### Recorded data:
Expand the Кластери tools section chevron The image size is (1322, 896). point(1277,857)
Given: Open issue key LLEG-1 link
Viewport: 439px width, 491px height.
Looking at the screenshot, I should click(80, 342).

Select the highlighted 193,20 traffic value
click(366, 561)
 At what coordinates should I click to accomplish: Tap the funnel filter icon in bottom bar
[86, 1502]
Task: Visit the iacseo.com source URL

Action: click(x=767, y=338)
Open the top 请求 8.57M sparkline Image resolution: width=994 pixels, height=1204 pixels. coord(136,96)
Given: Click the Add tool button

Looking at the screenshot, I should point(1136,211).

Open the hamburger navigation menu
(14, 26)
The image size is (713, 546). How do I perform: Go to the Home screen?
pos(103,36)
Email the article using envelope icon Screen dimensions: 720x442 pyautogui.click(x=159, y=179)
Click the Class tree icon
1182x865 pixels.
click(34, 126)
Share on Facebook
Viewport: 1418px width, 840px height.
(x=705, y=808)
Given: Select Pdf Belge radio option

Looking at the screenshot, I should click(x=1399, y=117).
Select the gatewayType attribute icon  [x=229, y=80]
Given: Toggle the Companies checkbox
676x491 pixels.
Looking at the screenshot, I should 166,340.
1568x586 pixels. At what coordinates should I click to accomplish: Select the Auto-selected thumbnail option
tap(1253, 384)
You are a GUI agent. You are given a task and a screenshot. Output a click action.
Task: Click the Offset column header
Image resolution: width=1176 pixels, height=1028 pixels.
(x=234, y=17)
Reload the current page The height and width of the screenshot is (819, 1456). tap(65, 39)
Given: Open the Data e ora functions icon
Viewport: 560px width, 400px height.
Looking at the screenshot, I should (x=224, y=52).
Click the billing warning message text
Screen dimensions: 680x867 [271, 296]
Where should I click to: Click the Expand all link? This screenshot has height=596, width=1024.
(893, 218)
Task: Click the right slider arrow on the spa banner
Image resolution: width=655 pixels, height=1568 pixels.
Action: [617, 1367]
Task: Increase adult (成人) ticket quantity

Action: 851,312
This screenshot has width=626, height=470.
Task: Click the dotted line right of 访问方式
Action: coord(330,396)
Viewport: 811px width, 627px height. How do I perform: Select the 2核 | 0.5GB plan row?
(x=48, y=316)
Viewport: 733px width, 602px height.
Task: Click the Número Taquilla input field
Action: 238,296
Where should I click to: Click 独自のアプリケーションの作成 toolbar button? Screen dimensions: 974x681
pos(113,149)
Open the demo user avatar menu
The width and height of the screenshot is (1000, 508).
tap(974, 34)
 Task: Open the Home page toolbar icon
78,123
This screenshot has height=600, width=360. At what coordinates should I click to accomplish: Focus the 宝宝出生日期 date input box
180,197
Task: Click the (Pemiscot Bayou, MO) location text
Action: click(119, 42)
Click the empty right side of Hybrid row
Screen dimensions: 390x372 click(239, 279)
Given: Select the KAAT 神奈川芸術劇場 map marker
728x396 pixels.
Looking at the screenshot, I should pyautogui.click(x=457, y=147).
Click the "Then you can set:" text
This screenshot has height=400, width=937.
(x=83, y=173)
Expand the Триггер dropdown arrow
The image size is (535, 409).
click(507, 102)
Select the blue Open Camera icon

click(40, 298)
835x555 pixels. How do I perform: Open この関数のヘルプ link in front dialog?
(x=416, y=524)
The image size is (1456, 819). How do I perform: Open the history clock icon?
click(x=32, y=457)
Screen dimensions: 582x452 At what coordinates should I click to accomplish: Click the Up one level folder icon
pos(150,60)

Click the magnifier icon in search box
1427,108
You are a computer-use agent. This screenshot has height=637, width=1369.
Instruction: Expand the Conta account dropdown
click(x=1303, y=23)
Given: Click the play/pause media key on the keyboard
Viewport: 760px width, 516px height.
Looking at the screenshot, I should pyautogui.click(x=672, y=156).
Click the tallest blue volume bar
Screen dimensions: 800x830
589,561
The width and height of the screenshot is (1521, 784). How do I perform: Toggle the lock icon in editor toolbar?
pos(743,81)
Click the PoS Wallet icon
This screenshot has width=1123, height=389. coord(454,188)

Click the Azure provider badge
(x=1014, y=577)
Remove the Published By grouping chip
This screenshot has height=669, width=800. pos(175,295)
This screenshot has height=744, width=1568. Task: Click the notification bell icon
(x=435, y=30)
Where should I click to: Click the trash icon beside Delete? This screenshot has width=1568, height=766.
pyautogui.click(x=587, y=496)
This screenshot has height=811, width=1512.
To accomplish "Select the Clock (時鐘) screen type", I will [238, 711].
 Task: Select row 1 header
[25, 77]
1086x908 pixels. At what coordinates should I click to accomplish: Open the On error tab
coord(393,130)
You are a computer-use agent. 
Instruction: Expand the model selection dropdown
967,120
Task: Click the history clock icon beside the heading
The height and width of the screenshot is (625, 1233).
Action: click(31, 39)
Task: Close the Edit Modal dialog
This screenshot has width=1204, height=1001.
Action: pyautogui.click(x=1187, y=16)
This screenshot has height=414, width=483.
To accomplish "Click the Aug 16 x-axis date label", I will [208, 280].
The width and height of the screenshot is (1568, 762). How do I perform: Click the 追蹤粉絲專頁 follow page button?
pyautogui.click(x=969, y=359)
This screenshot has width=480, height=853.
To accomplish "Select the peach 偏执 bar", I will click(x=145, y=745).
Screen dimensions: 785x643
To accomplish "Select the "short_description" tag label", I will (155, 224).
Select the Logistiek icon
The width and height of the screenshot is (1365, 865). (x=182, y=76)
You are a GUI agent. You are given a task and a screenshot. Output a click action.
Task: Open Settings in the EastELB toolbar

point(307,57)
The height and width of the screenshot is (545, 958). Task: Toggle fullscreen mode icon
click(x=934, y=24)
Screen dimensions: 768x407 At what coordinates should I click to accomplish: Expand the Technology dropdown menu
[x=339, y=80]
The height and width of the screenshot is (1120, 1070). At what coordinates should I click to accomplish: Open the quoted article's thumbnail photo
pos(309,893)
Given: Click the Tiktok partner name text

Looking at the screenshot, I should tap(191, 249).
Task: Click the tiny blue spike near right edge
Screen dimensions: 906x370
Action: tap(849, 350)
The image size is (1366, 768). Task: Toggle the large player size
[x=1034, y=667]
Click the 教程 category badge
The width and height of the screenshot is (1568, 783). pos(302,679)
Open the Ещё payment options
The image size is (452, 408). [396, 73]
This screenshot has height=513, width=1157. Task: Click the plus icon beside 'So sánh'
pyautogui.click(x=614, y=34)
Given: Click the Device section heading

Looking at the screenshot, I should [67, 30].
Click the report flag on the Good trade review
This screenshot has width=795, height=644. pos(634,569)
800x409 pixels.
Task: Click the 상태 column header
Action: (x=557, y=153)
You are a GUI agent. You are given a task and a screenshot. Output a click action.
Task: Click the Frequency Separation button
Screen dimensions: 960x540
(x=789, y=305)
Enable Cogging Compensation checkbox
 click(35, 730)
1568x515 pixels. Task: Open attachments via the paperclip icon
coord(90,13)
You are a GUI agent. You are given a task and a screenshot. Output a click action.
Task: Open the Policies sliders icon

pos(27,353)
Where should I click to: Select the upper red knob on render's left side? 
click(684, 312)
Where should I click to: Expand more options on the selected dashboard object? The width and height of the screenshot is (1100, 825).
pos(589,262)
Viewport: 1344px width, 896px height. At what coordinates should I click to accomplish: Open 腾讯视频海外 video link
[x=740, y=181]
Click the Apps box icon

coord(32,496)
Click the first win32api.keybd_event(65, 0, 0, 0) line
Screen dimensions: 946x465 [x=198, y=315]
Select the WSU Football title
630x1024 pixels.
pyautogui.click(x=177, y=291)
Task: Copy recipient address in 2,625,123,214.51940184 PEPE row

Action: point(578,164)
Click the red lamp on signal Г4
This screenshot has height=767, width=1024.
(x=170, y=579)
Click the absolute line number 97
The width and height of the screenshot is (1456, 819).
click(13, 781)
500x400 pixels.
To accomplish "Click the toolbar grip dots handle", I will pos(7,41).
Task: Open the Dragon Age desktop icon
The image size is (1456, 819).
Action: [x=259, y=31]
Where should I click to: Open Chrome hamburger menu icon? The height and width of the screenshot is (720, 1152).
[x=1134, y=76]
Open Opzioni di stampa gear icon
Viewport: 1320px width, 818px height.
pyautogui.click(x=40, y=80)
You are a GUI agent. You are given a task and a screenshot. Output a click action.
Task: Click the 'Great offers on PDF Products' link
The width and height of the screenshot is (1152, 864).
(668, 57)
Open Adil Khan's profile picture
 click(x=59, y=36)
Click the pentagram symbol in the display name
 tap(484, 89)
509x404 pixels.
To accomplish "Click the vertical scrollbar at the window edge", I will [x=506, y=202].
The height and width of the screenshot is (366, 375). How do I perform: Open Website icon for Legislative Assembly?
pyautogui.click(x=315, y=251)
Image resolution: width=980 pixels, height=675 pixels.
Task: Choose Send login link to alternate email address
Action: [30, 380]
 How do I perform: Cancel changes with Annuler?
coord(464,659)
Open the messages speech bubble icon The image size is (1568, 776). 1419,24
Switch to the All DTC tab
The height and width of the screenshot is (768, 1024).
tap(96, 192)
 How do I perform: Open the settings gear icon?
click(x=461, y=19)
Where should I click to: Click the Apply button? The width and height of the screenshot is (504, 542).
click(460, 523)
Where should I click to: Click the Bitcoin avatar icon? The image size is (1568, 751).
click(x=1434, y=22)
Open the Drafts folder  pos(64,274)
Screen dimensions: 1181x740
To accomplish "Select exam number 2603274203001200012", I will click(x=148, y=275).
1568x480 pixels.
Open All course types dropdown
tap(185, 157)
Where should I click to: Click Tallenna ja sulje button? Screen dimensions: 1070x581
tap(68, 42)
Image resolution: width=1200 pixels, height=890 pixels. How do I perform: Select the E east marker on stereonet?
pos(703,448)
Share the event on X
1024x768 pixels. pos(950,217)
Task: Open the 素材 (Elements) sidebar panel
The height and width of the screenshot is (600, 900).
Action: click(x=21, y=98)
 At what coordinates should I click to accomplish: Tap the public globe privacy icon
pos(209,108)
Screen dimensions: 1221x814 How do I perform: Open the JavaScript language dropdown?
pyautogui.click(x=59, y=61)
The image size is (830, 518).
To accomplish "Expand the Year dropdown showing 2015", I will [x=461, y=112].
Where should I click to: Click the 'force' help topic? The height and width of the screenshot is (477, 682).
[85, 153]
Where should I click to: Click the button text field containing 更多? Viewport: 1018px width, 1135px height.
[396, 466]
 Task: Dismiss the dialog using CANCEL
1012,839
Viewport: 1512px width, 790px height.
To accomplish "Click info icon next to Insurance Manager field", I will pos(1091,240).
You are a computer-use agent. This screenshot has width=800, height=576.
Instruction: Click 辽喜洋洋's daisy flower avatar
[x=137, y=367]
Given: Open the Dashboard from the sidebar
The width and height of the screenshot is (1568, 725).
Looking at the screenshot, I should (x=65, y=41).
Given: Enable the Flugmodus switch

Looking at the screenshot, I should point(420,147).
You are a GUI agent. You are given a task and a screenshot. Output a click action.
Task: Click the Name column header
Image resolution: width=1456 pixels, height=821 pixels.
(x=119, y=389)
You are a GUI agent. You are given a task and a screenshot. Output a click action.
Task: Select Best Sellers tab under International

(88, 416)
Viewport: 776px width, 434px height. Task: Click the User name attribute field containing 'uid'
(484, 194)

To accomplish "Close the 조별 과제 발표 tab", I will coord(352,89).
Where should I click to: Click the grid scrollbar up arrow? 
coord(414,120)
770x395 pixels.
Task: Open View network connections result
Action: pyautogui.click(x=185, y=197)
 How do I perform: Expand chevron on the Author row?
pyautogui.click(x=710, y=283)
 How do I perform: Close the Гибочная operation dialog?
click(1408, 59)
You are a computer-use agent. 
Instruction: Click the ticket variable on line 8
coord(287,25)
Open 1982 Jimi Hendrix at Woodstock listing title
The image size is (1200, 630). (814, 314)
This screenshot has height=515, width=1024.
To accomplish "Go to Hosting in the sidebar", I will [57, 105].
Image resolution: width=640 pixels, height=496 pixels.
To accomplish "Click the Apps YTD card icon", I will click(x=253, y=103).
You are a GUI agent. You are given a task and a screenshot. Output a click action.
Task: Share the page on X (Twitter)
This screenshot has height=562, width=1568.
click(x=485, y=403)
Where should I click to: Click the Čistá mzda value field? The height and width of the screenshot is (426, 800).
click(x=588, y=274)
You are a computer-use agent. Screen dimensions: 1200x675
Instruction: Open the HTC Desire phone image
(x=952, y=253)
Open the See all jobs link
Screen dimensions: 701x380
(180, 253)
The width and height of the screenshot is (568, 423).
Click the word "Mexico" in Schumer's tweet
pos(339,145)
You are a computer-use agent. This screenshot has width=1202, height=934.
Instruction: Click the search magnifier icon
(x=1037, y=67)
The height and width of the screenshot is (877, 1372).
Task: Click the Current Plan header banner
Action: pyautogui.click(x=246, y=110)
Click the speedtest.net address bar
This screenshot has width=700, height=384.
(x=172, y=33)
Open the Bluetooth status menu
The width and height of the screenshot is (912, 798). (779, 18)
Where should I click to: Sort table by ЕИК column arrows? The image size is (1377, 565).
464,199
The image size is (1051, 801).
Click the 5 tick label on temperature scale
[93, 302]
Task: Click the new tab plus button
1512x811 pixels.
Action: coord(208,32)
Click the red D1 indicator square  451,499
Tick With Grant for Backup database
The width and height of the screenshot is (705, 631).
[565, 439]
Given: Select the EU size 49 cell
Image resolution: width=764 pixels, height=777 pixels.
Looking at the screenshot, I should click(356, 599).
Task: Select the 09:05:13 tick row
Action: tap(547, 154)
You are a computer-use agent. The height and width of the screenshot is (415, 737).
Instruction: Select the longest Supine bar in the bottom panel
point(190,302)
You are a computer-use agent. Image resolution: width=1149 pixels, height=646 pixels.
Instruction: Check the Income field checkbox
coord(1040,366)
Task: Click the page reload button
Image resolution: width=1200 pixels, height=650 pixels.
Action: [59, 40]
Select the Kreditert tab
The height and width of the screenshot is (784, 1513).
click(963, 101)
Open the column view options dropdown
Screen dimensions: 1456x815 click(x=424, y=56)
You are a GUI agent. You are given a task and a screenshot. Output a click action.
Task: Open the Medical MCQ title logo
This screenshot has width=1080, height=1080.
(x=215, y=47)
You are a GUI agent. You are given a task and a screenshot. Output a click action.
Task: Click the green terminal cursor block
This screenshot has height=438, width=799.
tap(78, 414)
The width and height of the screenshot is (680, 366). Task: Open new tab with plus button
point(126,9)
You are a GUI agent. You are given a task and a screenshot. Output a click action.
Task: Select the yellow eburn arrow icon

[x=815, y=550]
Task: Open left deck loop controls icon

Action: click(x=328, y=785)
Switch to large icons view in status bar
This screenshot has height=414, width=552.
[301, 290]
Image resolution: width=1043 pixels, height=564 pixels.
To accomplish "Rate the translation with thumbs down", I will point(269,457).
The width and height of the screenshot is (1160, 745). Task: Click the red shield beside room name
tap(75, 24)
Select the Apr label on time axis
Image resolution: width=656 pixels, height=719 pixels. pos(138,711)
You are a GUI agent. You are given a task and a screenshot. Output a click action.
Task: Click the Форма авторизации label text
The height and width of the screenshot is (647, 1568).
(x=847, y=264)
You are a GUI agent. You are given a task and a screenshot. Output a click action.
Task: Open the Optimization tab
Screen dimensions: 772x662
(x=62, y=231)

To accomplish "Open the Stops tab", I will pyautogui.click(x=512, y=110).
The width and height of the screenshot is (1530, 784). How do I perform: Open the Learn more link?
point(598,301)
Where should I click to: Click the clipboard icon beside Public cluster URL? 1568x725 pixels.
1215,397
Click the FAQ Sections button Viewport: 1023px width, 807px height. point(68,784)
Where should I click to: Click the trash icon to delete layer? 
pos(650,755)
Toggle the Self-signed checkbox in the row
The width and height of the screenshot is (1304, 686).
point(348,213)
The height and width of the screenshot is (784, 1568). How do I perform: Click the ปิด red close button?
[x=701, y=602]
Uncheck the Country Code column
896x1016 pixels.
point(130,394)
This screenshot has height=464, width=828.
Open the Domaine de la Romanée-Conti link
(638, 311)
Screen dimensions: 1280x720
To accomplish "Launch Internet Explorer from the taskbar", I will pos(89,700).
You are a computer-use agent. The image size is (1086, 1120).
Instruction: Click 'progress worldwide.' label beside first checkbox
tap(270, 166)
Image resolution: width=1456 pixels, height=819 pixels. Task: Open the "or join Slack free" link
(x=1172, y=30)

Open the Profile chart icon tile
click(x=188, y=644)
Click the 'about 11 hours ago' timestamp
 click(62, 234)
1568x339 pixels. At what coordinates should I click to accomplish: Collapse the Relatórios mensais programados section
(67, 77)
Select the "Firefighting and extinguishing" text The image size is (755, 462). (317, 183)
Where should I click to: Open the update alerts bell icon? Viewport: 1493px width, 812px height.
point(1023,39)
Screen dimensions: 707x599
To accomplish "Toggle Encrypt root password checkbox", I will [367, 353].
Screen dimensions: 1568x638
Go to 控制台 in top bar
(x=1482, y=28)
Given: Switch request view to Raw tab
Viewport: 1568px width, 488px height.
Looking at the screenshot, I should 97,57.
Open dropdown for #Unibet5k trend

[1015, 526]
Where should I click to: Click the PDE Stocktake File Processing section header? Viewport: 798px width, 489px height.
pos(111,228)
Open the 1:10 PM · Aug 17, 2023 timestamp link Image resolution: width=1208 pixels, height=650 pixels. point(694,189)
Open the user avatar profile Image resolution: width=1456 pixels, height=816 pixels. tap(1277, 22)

### Required work:
Across the entries, work out how many lines hold the word "from". Reply with that number only.

### Solution to this problem:
2